Я была согласна с автором этих строк. Если люди будут молчать и бездействовать, вокруг ничего не изменится.
Отец организовал школьный марш протеста. Он убеждал нас, что мы должны по мере сил противодействовать беспределу, который творится вокруг. Мониба хорошо выразила это своими словами.
– Мы, пуштуны, – религиозный народ, – говорила она. – А из-за этих талибов весь мир считает нас кровавыми террористами. Но это не так. Мы миролюбивые люди. Наши горы, леса, цветы – все в нашей долине дышит красотой и покоем.
Вместе с группой других девочек, учениц нашей школы, я дала интервью «АТV Хайбер», единственному частному пуштунскому телеканалу. Перед интервью учителя объяснили нам, как надо отвечать на вопросы. Мы рассказывали о наших бывших соученицах, которые бросили школу, опасаясь преследований со стороны боевиков. Многим девочкам отцы и братья запретили ходить в школу, когда тем исполнилось тринадцать-четырнадцать лет.

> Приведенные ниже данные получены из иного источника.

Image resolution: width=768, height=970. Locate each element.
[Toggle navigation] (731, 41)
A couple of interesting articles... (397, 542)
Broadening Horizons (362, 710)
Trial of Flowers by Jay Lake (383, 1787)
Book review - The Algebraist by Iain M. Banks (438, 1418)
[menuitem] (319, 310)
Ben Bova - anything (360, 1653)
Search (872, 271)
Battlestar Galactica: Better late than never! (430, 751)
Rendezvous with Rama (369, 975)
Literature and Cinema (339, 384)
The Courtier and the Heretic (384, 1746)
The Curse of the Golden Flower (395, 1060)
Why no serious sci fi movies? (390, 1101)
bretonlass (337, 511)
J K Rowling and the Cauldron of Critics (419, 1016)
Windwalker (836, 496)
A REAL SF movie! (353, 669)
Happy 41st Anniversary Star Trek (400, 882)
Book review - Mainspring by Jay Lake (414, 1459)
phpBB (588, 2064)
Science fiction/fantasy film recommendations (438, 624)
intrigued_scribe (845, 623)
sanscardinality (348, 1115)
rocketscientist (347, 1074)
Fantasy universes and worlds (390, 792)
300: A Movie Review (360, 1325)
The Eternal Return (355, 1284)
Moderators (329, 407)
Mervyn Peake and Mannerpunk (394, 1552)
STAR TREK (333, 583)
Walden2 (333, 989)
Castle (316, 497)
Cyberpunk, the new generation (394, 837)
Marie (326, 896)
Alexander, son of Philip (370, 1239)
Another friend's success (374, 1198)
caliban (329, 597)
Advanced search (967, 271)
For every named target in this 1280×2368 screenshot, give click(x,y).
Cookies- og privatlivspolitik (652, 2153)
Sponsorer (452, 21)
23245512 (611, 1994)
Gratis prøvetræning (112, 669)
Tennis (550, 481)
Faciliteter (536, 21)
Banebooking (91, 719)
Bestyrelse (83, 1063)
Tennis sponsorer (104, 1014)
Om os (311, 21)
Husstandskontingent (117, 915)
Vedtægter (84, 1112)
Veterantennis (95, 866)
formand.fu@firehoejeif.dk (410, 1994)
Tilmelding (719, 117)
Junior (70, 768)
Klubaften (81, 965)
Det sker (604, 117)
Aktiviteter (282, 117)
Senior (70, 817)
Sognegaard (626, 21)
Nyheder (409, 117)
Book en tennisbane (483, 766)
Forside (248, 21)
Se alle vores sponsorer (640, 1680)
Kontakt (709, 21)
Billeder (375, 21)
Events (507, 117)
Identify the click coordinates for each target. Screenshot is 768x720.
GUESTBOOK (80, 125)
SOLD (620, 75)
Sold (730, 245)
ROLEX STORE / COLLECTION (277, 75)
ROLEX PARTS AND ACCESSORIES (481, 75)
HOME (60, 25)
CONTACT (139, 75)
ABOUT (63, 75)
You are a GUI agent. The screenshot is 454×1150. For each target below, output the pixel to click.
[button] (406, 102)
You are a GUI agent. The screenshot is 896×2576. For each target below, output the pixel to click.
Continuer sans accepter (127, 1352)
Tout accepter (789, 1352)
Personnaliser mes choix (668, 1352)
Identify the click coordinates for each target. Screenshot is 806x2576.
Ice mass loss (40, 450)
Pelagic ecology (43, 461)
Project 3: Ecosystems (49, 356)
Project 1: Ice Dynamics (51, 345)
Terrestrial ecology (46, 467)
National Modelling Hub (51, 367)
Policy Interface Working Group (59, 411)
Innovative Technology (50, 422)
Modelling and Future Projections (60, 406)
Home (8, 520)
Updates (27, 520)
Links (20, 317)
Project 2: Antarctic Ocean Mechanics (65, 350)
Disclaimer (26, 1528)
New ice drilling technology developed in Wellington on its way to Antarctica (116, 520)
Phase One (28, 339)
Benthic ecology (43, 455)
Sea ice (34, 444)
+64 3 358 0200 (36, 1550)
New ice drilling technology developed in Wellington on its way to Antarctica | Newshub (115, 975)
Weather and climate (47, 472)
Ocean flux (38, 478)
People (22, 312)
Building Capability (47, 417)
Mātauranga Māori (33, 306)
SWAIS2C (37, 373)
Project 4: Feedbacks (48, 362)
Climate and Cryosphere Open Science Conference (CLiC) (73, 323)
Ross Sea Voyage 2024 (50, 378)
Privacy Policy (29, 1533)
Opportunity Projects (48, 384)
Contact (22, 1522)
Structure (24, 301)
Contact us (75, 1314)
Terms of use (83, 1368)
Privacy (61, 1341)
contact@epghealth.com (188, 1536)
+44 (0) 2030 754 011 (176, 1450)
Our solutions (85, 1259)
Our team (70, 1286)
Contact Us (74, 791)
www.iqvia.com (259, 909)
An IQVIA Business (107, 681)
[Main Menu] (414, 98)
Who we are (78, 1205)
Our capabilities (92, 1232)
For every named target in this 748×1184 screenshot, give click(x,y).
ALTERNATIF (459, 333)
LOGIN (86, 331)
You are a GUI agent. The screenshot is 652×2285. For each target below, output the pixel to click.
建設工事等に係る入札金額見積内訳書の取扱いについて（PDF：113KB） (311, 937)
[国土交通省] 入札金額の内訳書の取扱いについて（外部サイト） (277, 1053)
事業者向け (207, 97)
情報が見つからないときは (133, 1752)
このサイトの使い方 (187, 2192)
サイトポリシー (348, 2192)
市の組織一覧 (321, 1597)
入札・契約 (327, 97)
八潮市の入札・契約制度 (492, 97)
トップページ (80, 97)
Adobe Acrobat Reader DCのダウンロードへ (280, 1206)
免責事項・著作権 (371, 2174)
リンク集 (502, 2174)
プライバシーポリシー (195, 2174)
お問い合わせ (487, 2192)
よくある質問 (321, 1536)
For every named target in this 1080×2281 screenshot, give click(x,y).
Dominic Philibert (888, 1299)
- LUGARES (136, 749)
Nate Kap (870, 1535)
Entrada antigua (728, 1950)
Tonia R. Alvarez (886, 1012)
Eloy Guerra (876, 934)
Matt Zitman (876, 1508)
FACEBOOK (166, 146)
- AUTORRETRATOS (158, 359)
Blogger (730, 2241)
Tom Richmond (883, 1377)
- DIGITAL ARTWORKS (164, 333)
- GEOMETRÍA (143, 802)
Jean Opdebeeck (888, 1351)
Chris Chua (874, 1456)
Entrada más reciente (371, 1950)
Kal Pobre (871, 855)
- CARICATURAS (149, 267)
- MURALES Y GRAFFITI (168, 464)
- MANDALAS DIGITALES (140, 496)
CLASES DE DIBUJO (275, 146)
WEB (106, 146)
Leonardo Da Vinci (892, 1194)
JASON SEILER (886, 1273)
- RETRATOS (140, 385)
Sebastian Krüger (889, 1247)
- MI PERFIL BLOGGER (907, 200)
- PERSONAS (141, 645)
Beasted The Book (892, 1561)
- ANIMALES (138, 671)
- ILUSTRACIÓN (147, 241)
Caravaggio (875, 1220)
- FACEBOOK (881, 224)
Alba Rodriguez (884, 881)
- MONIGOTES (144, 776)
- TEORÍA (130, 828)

Считалось, что в этом возрасте девочка превращается в девушку и ей следует соблюдать пурда.
Через некоторое время я дала интервью самому большому новостному каналу нашей страны, «Geo». Все стены в его офисе были увешаны экранами, транслирующими передачи разных каналов. Оказавшись в столь непривычной обстановке, я поначалу немного растерялась. Но потом сказала себе: «Средствам массовой информации нужны интервью. Они хотели бы поговорить с девочками-школьницами, но девочки боятся говорить о том, что их волнует, или же им запрещают родители. Мой отец не запрещает мне говорить, наоборот, он меня поддерживает. Он утверждает, что я должна бороться за свои права». С каждым новым интервью росли и моя уверенность в собственных силах, и поддержка, которую я получала. Мне было всего одиннадцать лет, но я выглядела старше, и журналистам нравилось со мной беседовать. Один из журналистов назвал меня такра дженай – «сияющая девочка». Другой сказал, что я паха дженай – «не по годам умная девочка». Я всем сердцем верила, что Бог защитит меня, и гнала прочь все страхи. Я знала, что, защищая права девочек, свои собственные права, я не делаю ничего плохого. Напротив, я выполняю свой долг. Бог хочет знать, как каждый из нас поведет себя в критической ситуации. В Священном Коране говорится: «Ложь неизбежно будет посрамлена, и правда восторжествует». «Если один человек, Фазлулла, сумел причинить так много бед, неужели другой человек, пусть даже девочка, не сумеет остановить его?» – этот вопрос я задавала себе каждую ночь и молила Бога даровать мне сил.
Средства массовой информации в долине Сват находились под сильным давлением извне, вынуждавшим их давать положительную оценку действиям талибов. В некоторых газетах пресс-секретаря Талибана, Муслима Хана, уважительно называли школьным Дада, хотя в реальности он уничтожал школы. Но многие местные журналисты искренне переживали за судьбу нашей долины и предоставляли правозащитникам возможность говорить о том, о чем сами они говорить не осмеливались.
У нас не было машины, поэтому на интервью нас возил кто-нибудь из друзей отца или же мы брали рикшу. Однажды мы с отцом отправились в Пешавар, чтобы принять участие в ток-шоу известного журналиста Вазатуллы Хана на урду, которое устраивала компания Би-би-си. Вместе с нами поехал друг отца Фазал Маула со своей дочерью. В передаче должны были участвовать мы все: два отца и две дочери. Движение Талибан представлял Муслим Хан, которого не было в студии. Я немного нервничала, потому что понимала – нам предстоит очень серьезная задача, ведь нас будут слушать люди во всем Пакистане.
– Почему талибы отнимают у девочек одно из основных прав – право на образование? – спросила я.
Отсутствующий Муслим Хан, разумеется, не ответил. Его телефонное интервью было записано заранее. И в этой записи невозможно было найти ответ на мой вопрос.
После передачи все поздравляли меня с удачным выступлением. Отец смеялся и говорил, что мне надо идти в политику.
– Ты произносила зажигательные речи, едва научившись говорить, – поддразнивал он меня.
Но я не слишком обольщалась на свой счет, понимая, что мне удалось сделать лишь первые робкие шаги.